Когда отца отлучили от церкви, русская интеллигенция точно обрадовалась поводу для выражения своего негодования против правительства. Со всех сторон посыпались письма, телеграммы, адреса, даже подарки. Студенты, рабочие, крестьяне, высшая интеллигенция, учащиеся, женщины, серые обыватели - все спешили выразить отцу свое восхищение и преданность. По рукам ходили стихотворения "Лев и ослы" и "Голуби", в которых высмеивалось правительство. На улицах отца останавливали, приветствуя восторженными криками. Студенты приходили толпами к нашему дому.
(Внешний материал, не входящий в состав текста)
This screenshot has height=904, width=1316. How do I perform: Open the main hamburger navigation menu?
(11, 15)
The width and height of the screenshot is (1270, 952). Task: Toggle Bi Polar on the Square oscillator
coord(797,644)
Если бы Святейший Синод предвидел последствия своего поступка, вряд ли он совершил бы его.
К самому факту отлучения отец был совершенно равнодушен. Зато мать, считавшая себя православной, а отца неверующим, почувствовала себя оскорбленной. Всем, кто только хотел ее слушать, она высказывала свое возмущение против Синода и духовенства и со свойственной ей горячностью написала письмо митрополиту Антонию.
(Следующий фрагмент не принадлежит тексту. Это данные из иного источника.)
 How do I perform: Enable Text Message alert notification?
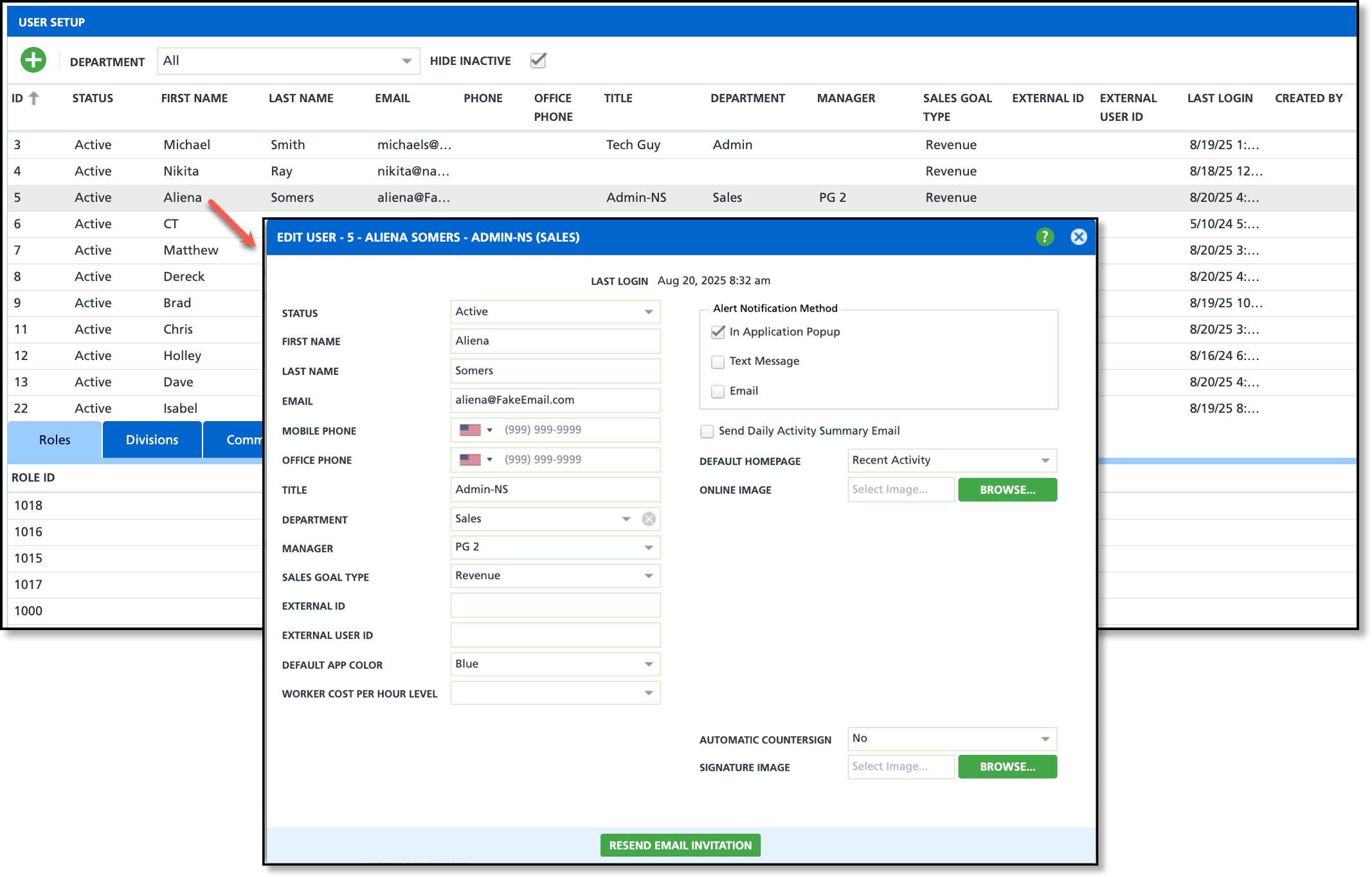[718, 362]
Помню, как, громко восхищаясь, читал это письмо Александр Никифорович Дунаев.
- Идиоты! - кричал он, потрясая кулаками. - Дураки! Неужели они не понимают, что не могут оскорбить Толстого!
То там, то тут вспыхивали беспорядки. В Петербурге на Казанской площади казаки нагайками избили народ. Князь Вяземский, присутствовавший при этом, останавливал их, но был грубо отстранен. За свой поступок он получил выговор от государя. Отец был тронут поступком Вяземского и написал ему письмо, под которым все подписались*.
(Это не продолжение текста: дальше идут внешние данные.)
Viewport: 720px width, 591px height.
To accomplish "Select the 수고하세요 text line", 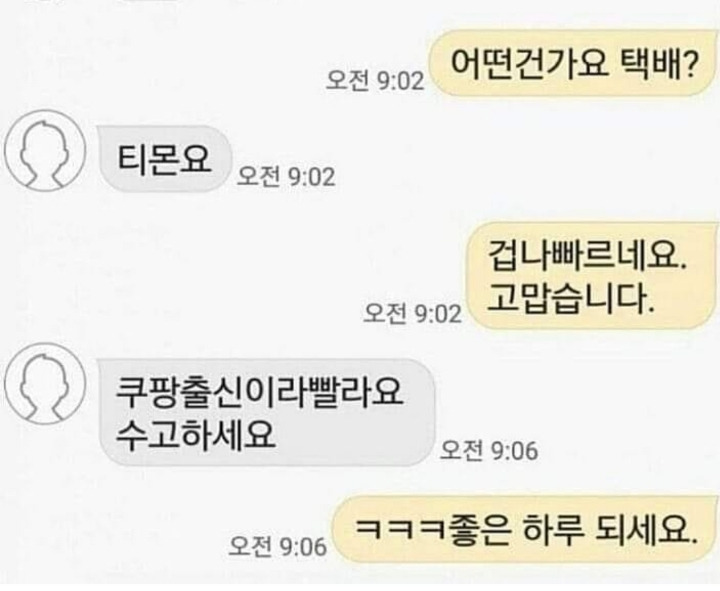I will pos(196,434).
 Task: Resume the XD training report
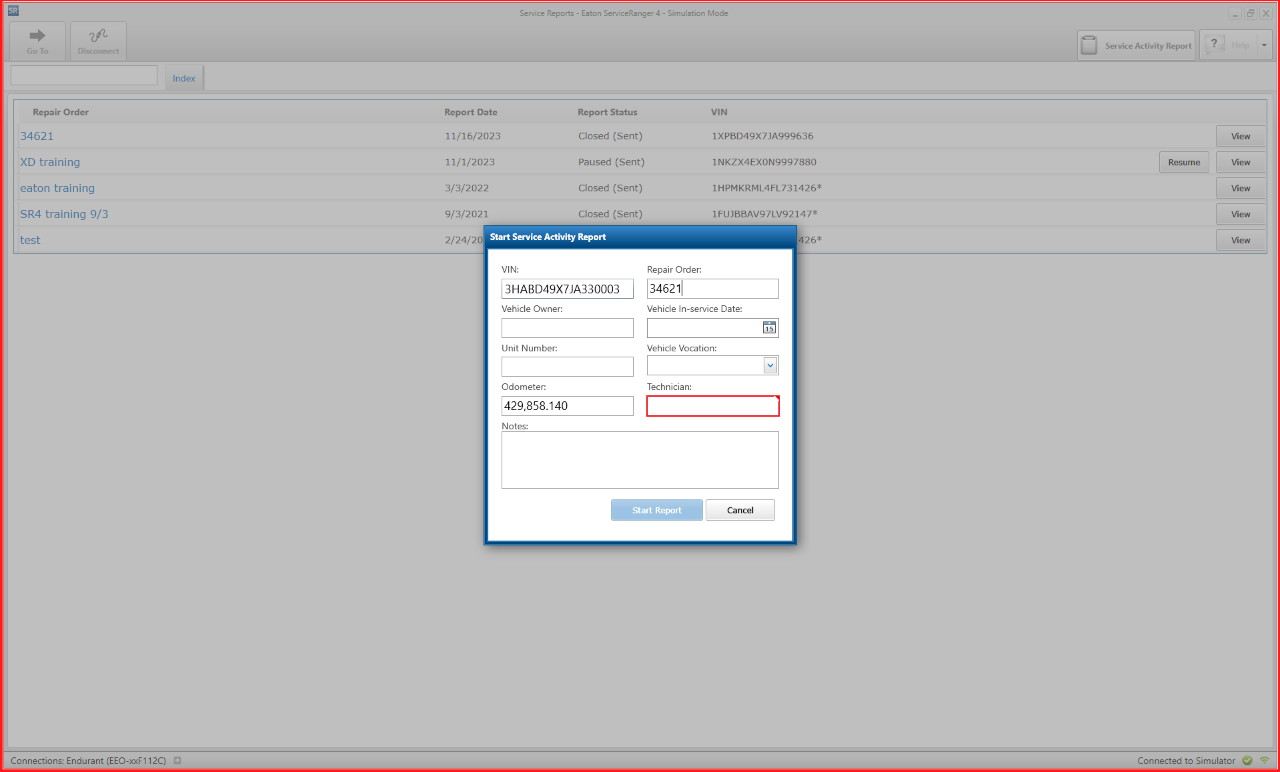tap(1183, 162)
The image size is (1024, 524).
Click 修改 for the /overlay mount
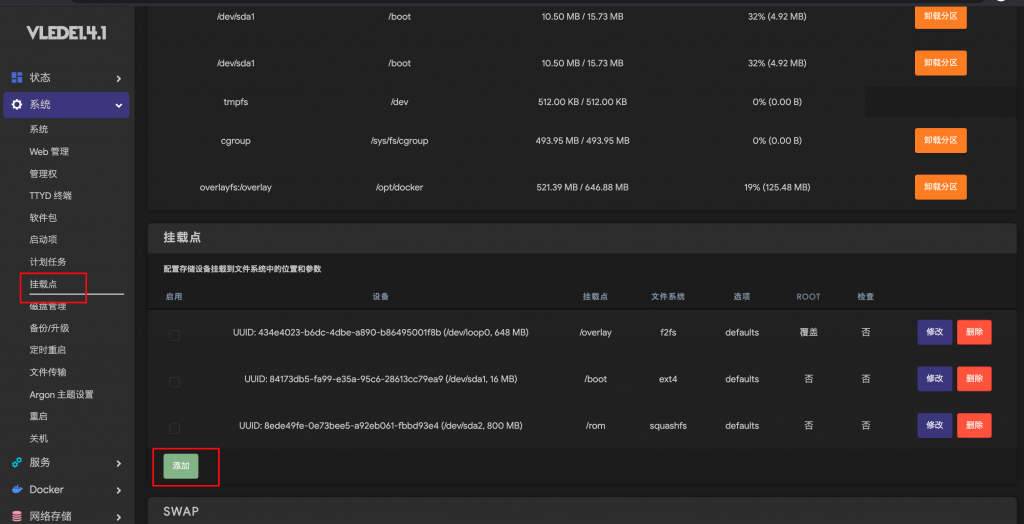(x=934, y=332)

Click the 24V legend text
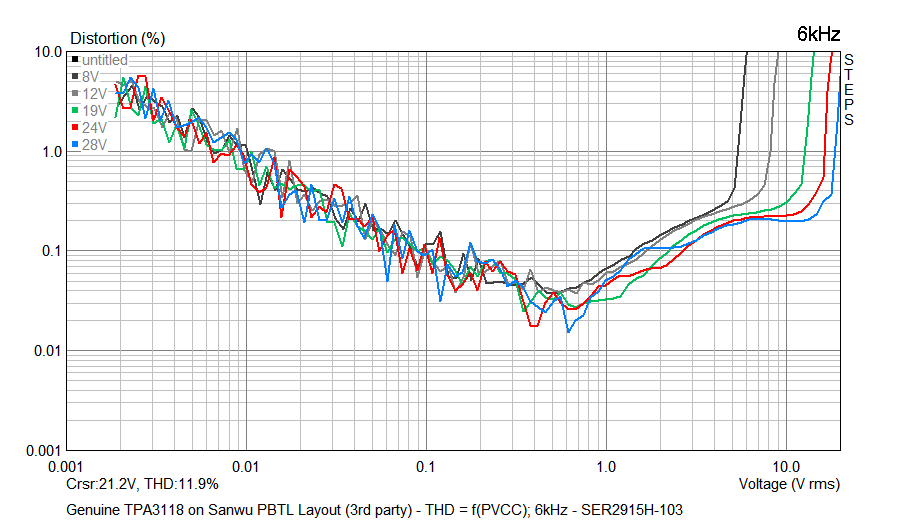pos(94,128)
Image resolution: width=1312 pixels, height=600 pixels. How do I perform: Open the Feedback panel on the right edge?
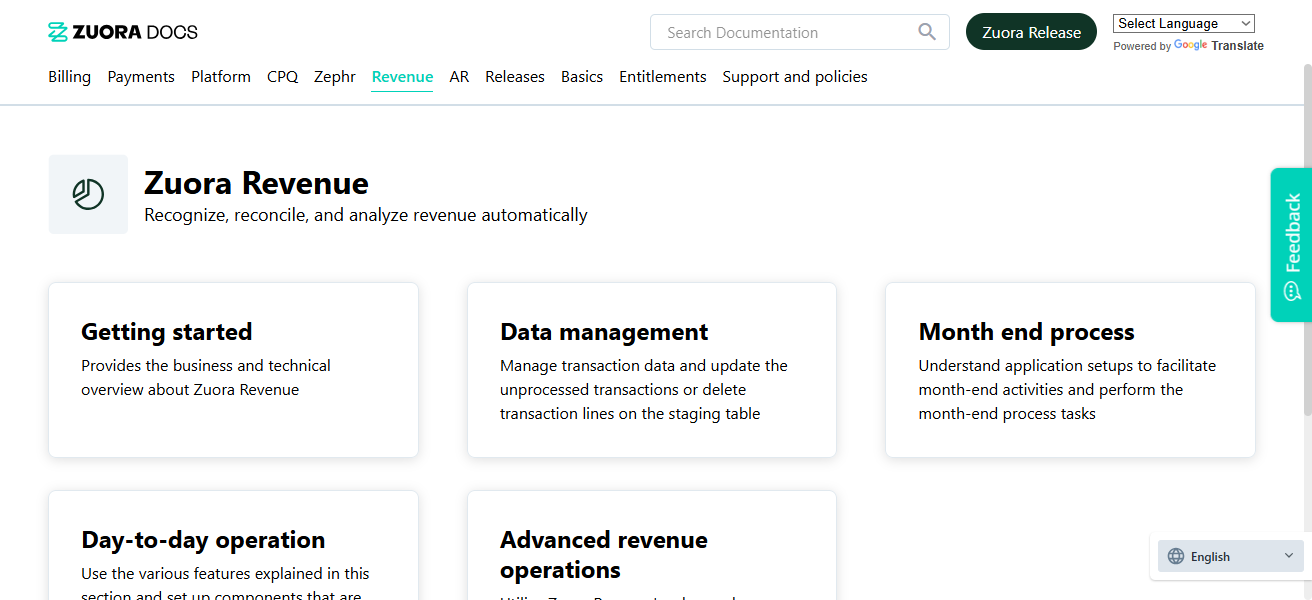1291,245
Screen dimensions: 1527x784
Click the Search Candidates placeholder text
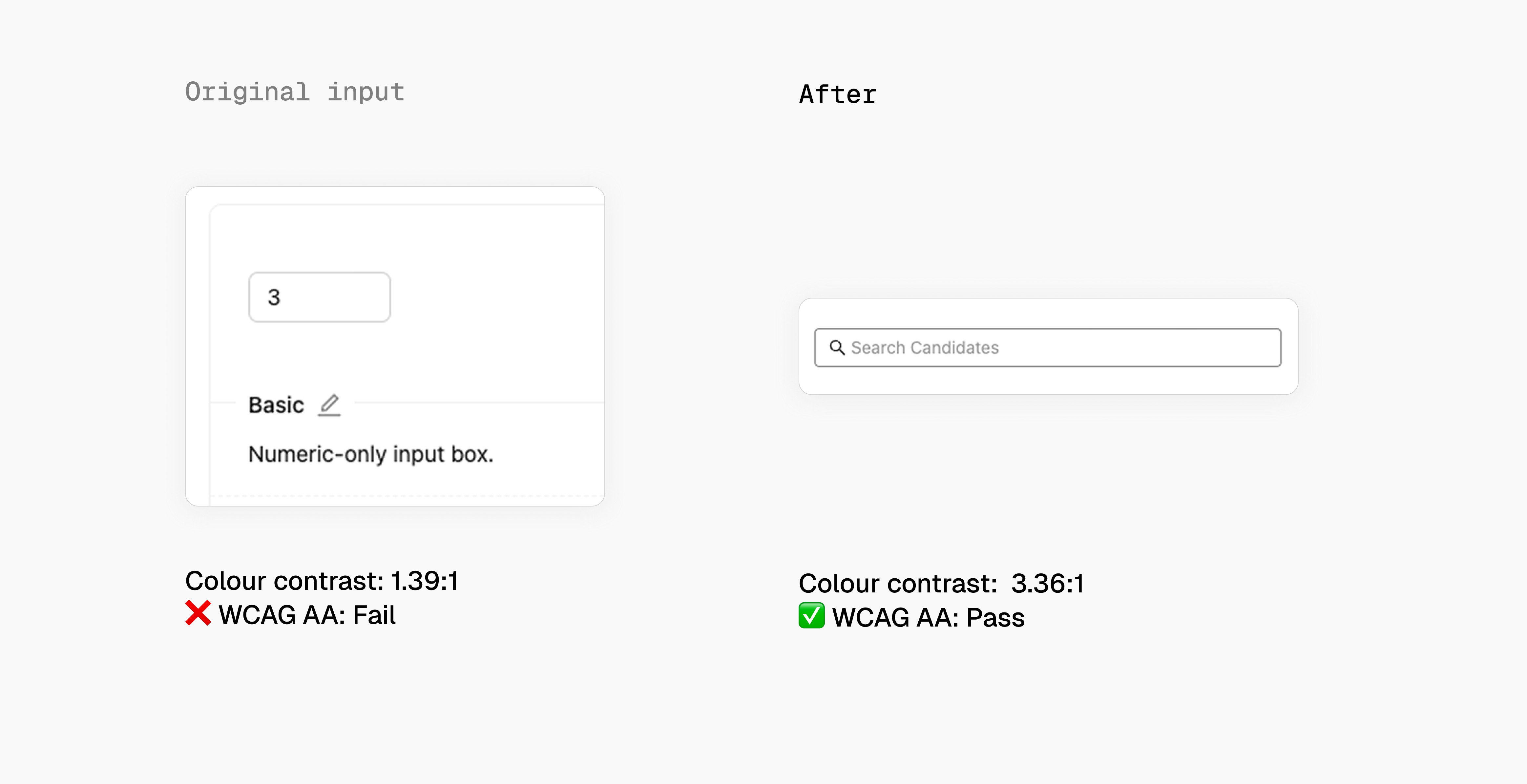[925, 348]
Вслед за этим правительство закрыло "Союз писателей" за протест против избиения народа на Казанской площади. Снова писали адрес, под которым подписывался отец и знакомые. Революционное настроение захватывало всех. Но как только я хотела принять участие в общем оживлении, мне говорили:
- Молода еще! Не твоего ума дело!
Даже адресов не позволяли подписывать. И только с Мишей Сухотиным, пасынком сестры Тани, жившим у нас в доме, я отводила душу. Его также отовсюду отстраняли. Нам не позволили подписаться под письмом князю Вяземскому, и мы сочинили другое, восторженное письмо, но послать не решились.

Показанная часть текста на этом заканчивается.